Some writers of Christian commentaries note that it is surprising that it took so long for some of Jesus’s teaching to be accepted by the apostles, especially as Luke tells us (Acts 1:3) Jesus tarried an extra 40 days on earth after his resurrection giving them personal tuition (an allusion to the 40 years of cosmic battle before the Parousia and the advent of the kingdom). It does not occur to them that the clear inference is that Jesus did not teach such things—that they were bogusly attributed to him by the church at a later date to justify its own practices. The clergy’s explanation that the apostles were half-wits is a half-wit’s explanation. Jesus did not teach that any part of the law of Moses had been repealed and here in Acts, many years after the crucifixion, Luke’s story proves it.

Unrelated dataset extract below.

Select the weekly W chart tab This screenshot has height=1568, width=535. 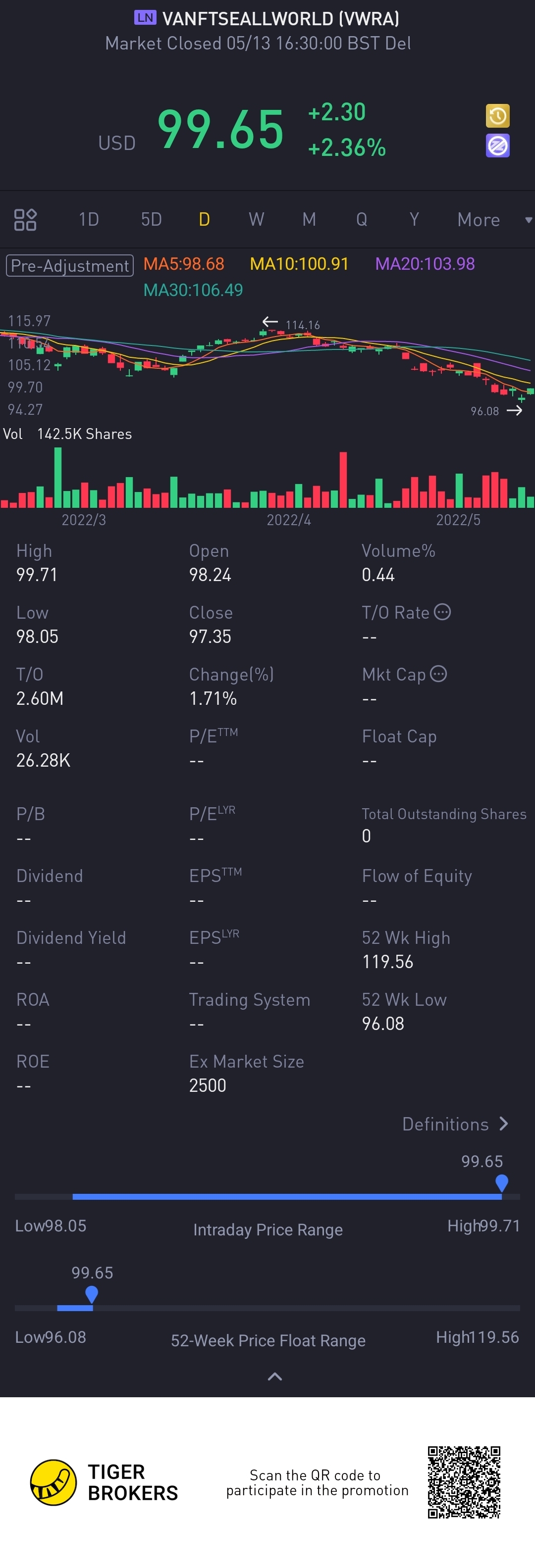[x=257, y=220]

Parts of Acts is written in a mock scriptural style and this is true here in Peter’s speech to Cornelius. It probably denotes the work of a later editor writing when Christianity was popular enough to make production of copies of the Septuagint worthwhile, and, therefore, that Christians were getting used to the Old Testament style of writing. In the early days of gentile Christianity, few gentile Christians would have had a Septuagint and a biblical style would have been a disadvantage.
The speech of Acts 10:37:43 is an outline of the original narrative of the suffering and death of the eschatological redeemer. It was a kind of manual and is called the “Parent Document” (PD) by some scholars.
That word, I say, ye know, which was published throughout all Judaea, and began from Galilee, after the baptism which John preached; How God anointed Jesus of Nazareth with the Holy Ghost and with power: who went about doing good, and healing all that were oppressed of the devil; for God was with him. And we are witnesses of all things which he did both in the land of the Jews, and in Jerusalem; whom they slew and hanged on a tree: Him God raised up the third day, and shewed him openly; Not to all the people, but unto witnesses chosen before of God, even to us, who did eat and drink with him after he rose from the dead. And he commanded us to preach unto the people, and to testify that it is he which was ordained of God to be the Judge of quick and dead. To him give all the prophets witness, that through his name whosoever believeth in him shall receive remission of sins.
In this passage in Acts, Peter gives in seven verses a concise summary of the gospel. The speech is, of course, really written by Luke, so might be just a summary of his own gospel, but, if Acts was written before the gospel, it might be a genuinely early account of the career of Jesus. It tells of his healing those ”oppressed of the devil”, plainly meaning sinners, not those who were physically ill!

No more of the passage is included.